*RECORD EXCERPTS*.
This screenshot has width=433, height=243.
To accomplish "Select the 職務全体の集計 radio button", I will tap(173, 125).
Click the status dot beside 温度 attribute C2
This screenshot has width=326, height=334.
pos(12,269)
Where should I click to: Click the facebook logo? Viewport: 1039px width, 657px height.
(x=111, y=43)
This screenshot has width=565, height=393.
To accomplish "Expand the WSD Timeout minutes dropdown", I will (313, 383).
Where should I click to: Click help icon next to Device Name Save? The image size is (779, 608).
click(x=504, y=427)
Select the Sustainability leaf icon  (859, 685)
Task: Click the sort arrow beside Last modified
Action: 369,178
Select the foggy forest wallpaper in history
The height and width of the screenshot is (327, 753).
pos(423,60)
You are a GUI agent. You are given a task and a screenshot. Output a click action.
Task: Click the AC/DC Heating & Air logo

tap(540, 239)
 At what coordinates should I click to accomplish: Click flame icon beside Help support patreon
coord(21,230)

*TASK DIRECTIONS*. Copy the lines of the records from the one containing "At what coordinates" through the end of the records, inclusive, with no changes.

*RESULT FOR THIS TASK*.
 At what coordinates should I click to accomplish: Click flame icon beside Help support patreon
coord(21,230)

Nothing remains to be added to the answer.